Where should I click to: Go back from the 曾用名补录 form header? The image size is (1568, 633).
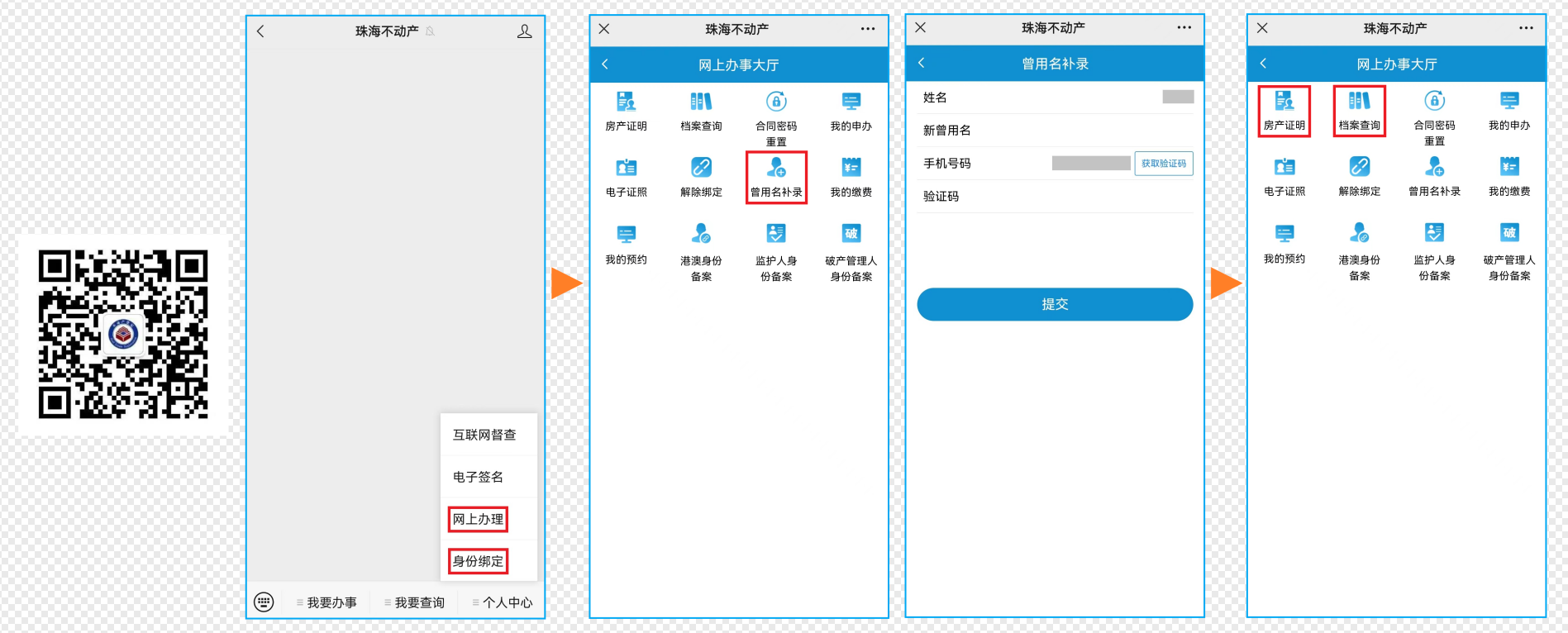click(x=922, y=63)
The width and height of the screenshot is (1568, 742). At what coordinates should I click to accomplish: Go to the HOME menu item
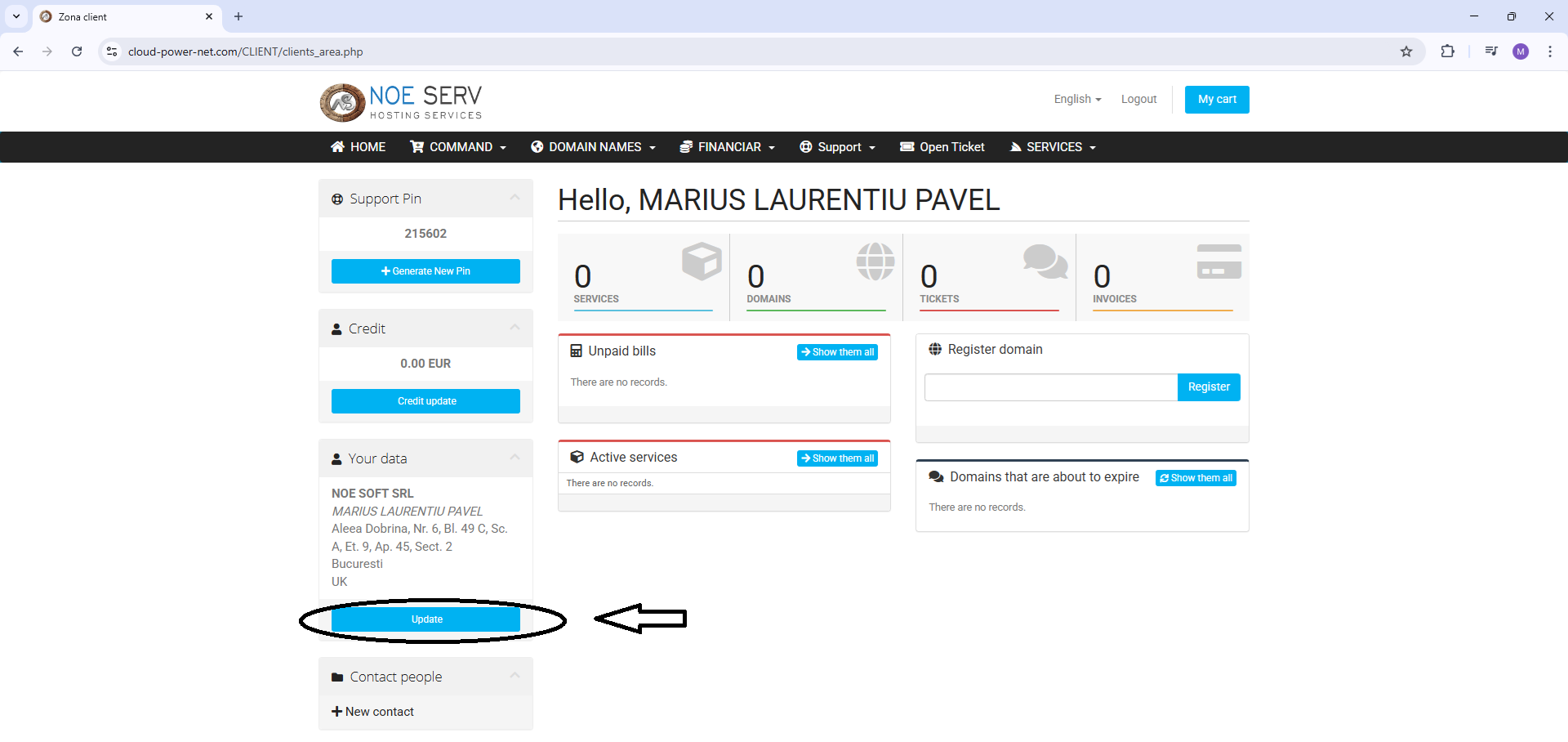[359, 147]
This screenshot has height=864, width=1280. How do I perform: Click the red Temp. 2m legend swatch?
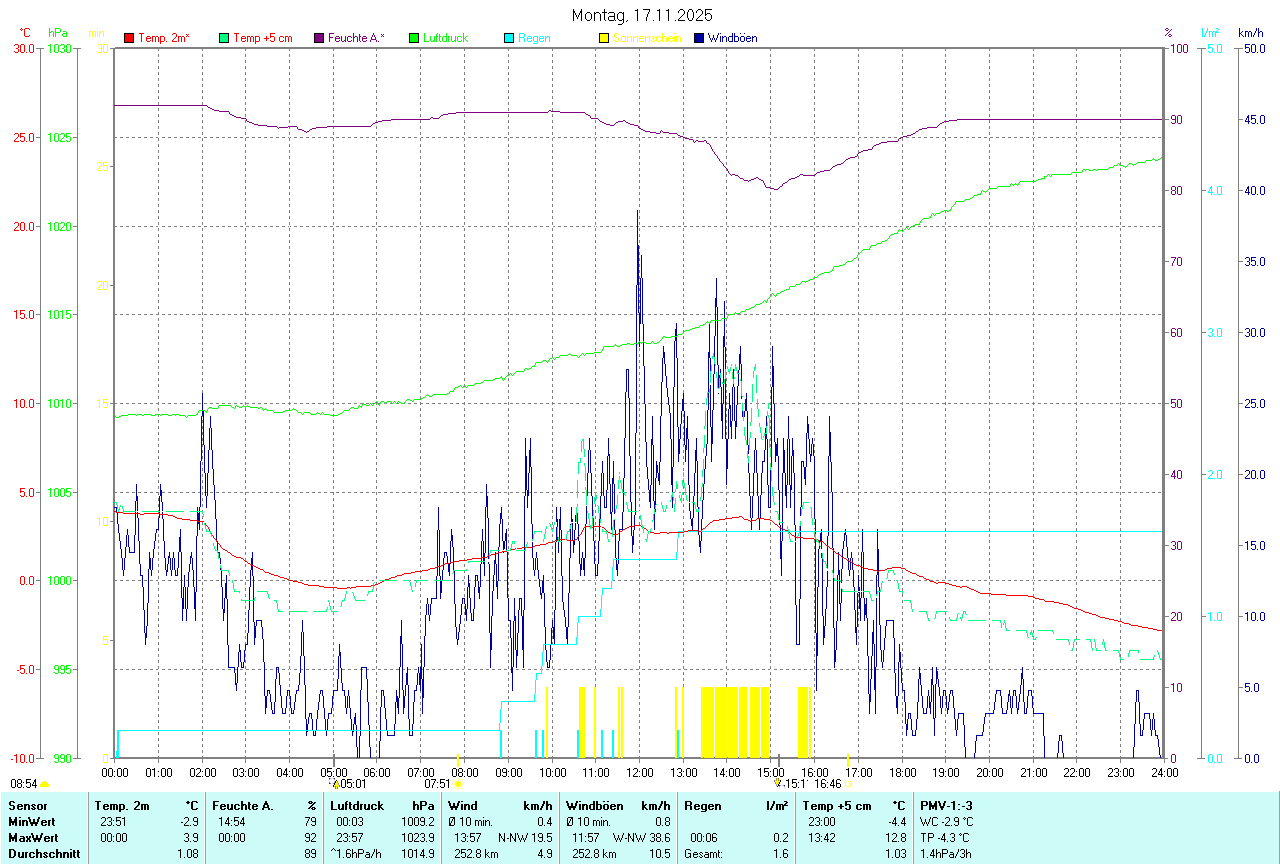point(129,38)
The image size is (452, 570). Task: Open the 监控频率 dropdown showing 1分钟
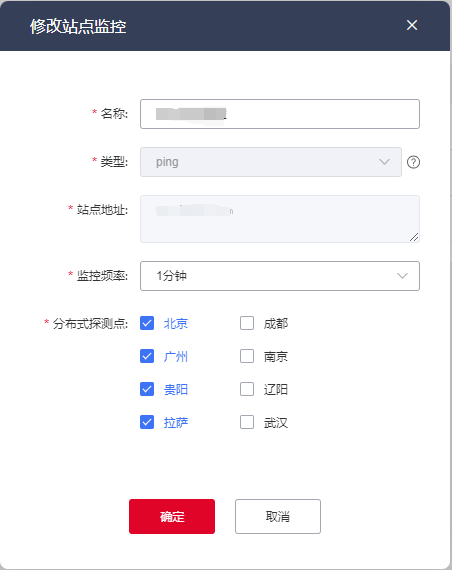coord(280,276)
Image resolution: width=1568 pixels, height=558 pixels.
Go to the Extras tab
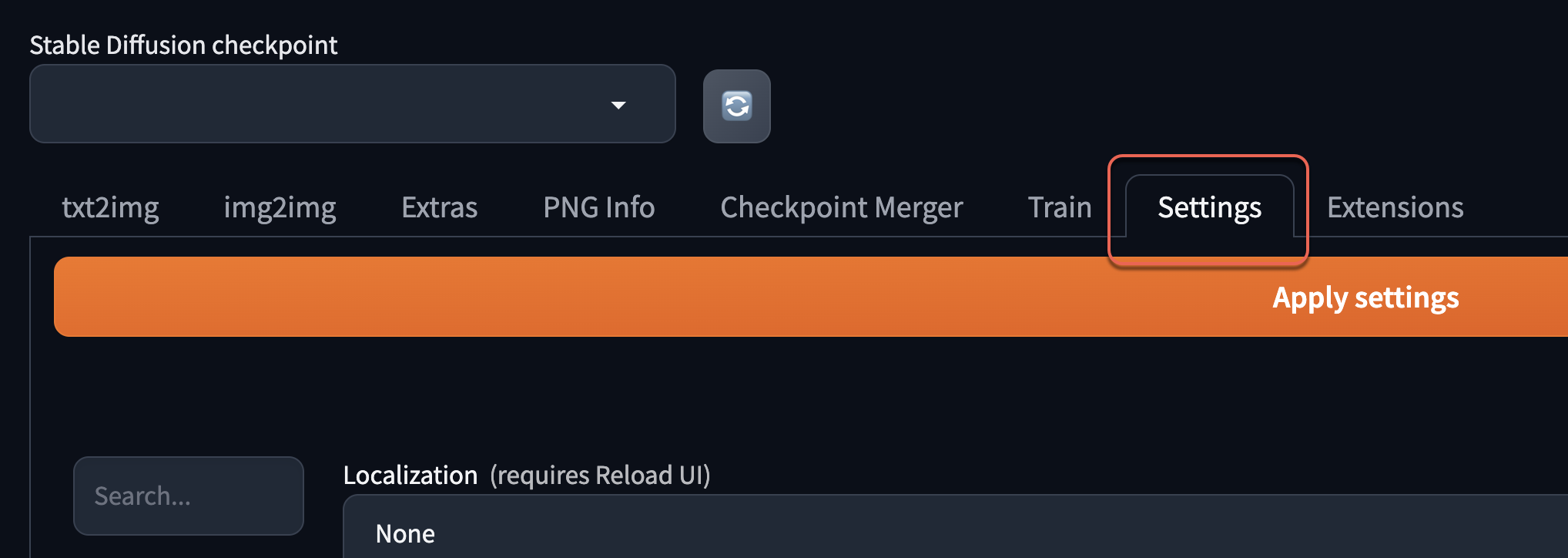439,207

• [Tarefa]:
Reescreva as entradas acima trocando "screenshot" por "screen capture" em todas elas, sem nenhuma outra alteração. Deixe as imagens fora da resposta.

• [Resposta]:
Where should I click to: Go back from the 曾用名补录 form header? The image size is (1568, 633).
click(x=922, y=63)
The width and height of the screen capture is (1568, 742). At what coordinates should I click to accomplish: Go to the HOME menu item
[359, 147]
This screen capture has height=864, width=1280. How do I perform: Click the red Temp. 2m legend swatch?
point(129,38)
The image size is (452, 570). Task: Open the 监控频率 dropdown showing 1分钟
coord(280,276)
Image resolution: width=1568 pixels, height=558 pixels.
Go to the Extras tab
439,207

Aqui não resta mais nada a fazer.